2016-05-27 Derby, LD4L & Hydra
Time: 9:00am PDT / Noon EDT
WebEx Info: Join WebEx meeting - Meeting # 649 923 648 , Meeting password: HTig16-5-27 (Hotel-Tango-igloo-golf-one-six-dash-five-dash-two-seven I'm not sure you need the password.)
Audio Connection: Computer, or 1-855-244-8681 Call-in toll-free number (US/Canada), or 1-650-479-3207 Call-in toll number (US/Canada)
Moderator: E. Lynette Rayle (Cornell)
Notetaker: Sheila Rabun
Attendees: Lynette Rayle, tamsin woo, Sheila Rabun, Corey Harper, James Griffin
Agenda:
- Next Call
- date/time: 2016-06-24
- Moderator:
- Notetaker:
- Call for additional agenda items
- Neo4J - POSTPONED
- Introduction to Derby - Tom Johnson
- Derby has facetious tagline (Derby is mostly a logo)
- Short blog post that Tom wrote when we first put Derby up
- Fedora API discussions – Hydra dev congress at UCSD
- Tom was in the back of the room hacking on quick implementation of Fedora
- Tooling for LDP already existed
- Process for implementation that runs pure ruby was quick, mostly putting a logo on it
Derby = to provide testing ground for fedora API spec, drop in replacement for fedora reference implementation in testing client software - Quickly became goal in SD to be able to do this with active fedora and have ruby implementation so test suite didn’t need to spin up actual fedora instance
- Fedora API discussion will influence this
- Different from ref implementation – handling certain aspects of LDP – Derby runs directly over quad store backend, configure some sort of RDF repo behind it, Derby runs in memory out of the box (fine for testing, but there is a need for high quality prod ready for RDF LDP in general)

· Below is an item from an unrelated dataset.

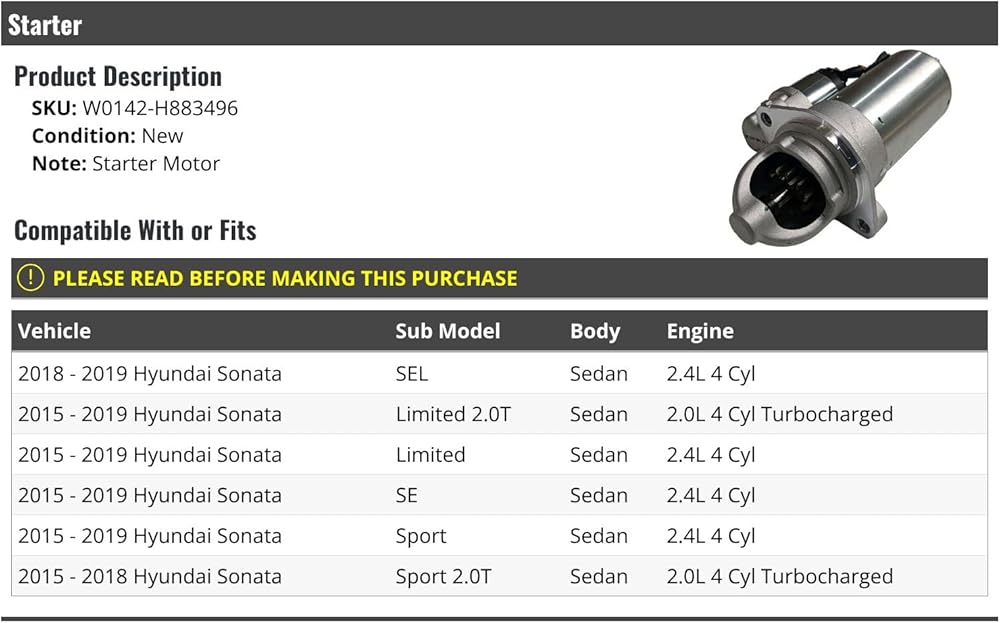Open the starter motor product image
Viewport: 1000px width, 623px height.
[839, 148]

- Plus side is that some of the restrictions that fedora places on kinds of triples that can go into LDP RDF sources are not there in Derby – you can put any LDP you want into Derby – simplifies some of the questions regarding resources in triple store vs elsewhere
- You can use triple store along non-LDP RDF, can also put arbitrary RDF resources in
- Use case – test suite for ruby LDP client now runs directly over Derby, used to be missing some important tests. By the end of the UCSD meeting, they had the client library running directly against LDP implementation in the test suite itself. Mock data store. Anticipate being able to do this for active fedora too. But there is some uncertainty about which parts that active fedora relies on will be part of the spec. Wen you run test suite against derby instead of fedora, you can get a better sense of what fedora does that active fedora depends on that is not base LDP. Derby is just LDP. Its possible that this will mature into something more sophisticated. If this looks like a good decision outside of test suite, what do we need to do to get it to a good point?
- Derby – github code: https://github.com/fcrepo4-labs/derby - mounts RDF LDP https://github.com/ruby-rdf/rdf-ldp
- RDF LDP Library is suite of middleware for rack? Easy to put up server, ships with lampray (dummy server) not a lot of difference between lampray and derby, other than logo. Middleware punts all http interactions to rack. You could put this behind any rails server
- Derby tracks API discussions – as Fedora spec gets bilt out, Derby would be testing round to see if it’s implementable without fedora backend assumptions. What is client software actually depending on?
- No active triples dependency. All active triples in hydra lives in client side of LDP stuff
- Potentially long term replacement for various jetty services that exist in test suite. Potentially useful to active fedora as testing ground.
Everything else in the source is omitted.